TOLEDO, Ohio (WTVG) - There was one word on everyone’s mind at this year’s North American International Auto Show in Detroit: Electric. Which includes Jeep and the thousands of people from NW Ohio who build them.
“We’re excited about EV too, but we want to be a part of it,” said Bruce Baumhower, president of UAW local 12.
Local 12 represents workers in the Toledo Assembly Complex. Baumhower says he’s concerned about the electric vehicles and their assembly.
“We don’t want it to lay off 3000 people at the Jeep plant because we’re not putting in our traditional engines and our radiators and our exhaust systems and all those different components,” said Baumhower.
That dire concern for the roughly 6000 who work there is because basically it doesn’t take as much to create an electric vehicle.
“The next generation of electric vehicle, the really standalone EVs, are going to be fundamentally designed and engineered differently than the traditional internal combustion vehicle,” said Brett Smith with the Center for Automotive Research in Ann Arbor.
Smith acknowledges there will still be a lot of traditional assembly like seats and instrument panels, but he’s seen some estimates saying EV has 20%-30% percent fewer parts in the drive train.
“It’s a massive change in this industry. The industry is undergoing something revolutionary that it hasn’t experienced in, some would argue, 100 years. It is going to be different,” said Smith.
Neither the Jeep plant nor any of the automakers have announced any actual staff decreases associated with the EV switch.
One thing that could keep workers working if an assembly doesn’t need that many people would be a battery production plant. So far no plants are planned for our region. Something the UAW hopes changes.
“We knew those workers could transition over to the battery plants. We didn’t know that we weren’t going to be in the hunt for one. And we haven’t been,” said Baumhower.
Stellantis, formerly Fiat Chrysler, tells 13abc it has battery plants planned for Indiana and Canada.
General Motors says it will have a joint venture with another company in places like Detroit, Hamtramck, Michigan, along with Warren, Ohio, Lansing and Tennessee.
The White House, meanwhile, isn’t worried.

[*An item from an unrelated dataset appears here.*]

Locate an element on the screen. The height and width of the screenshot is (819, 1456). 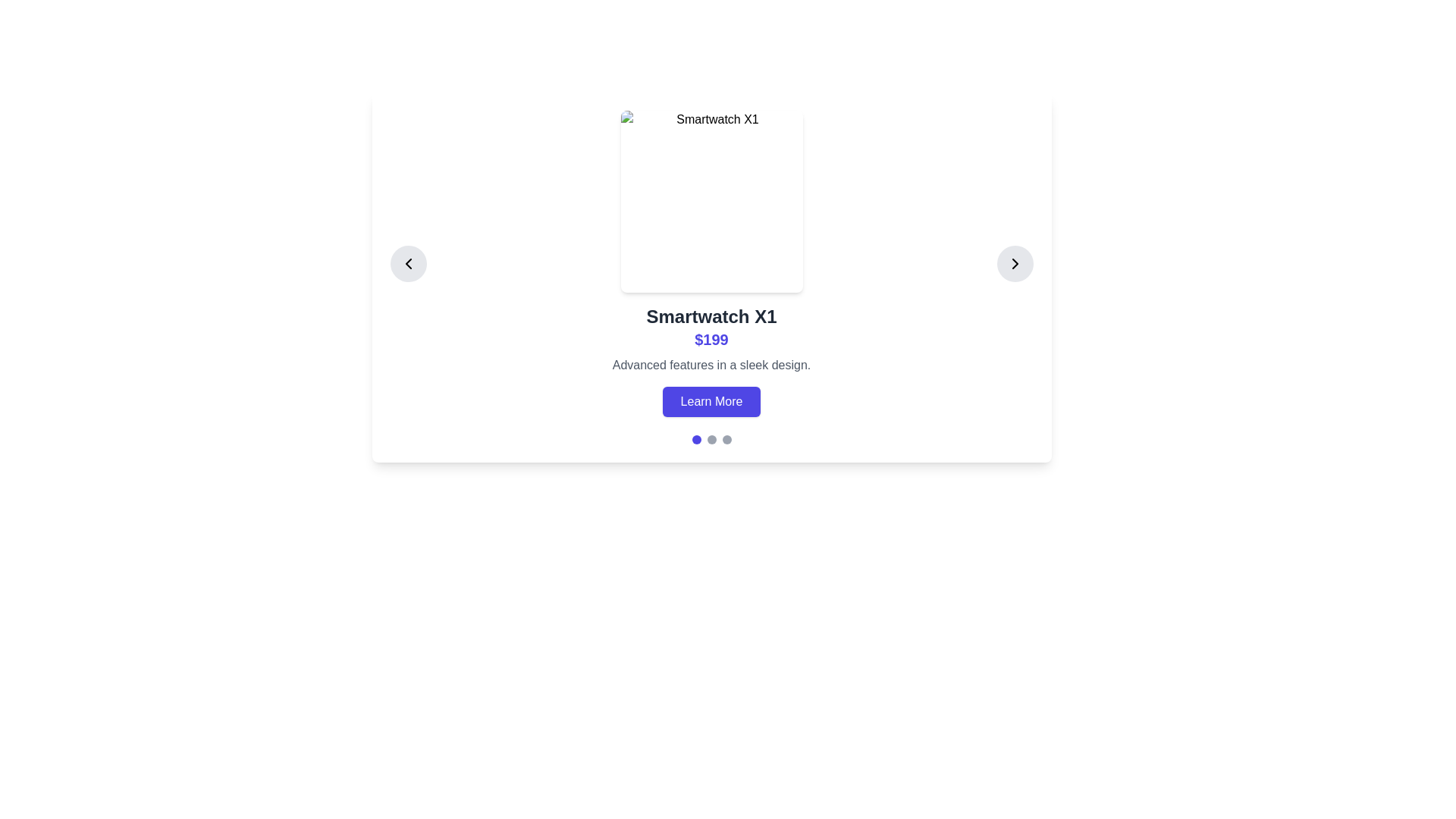
the chevron icon embedded in the navigation button is located at coordinates (1015, 262).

“I think it’s going to be the exact opposite. The amount of people they’re going to need to manufacture the vehicles and to manufacture the batteries and to find the critical components,” said Mitch Landrieu, the White House Infrastructure Coordinator.
Not everyone is as optimistic. We’ll see the answer in the next few years and decades to come.
“People tell me I don’t need to worry about it. It’s 5-6 years down the road, but we’ve got to start planning for it now. We can’t wait for 5-6 years down the road,” said Baumhower.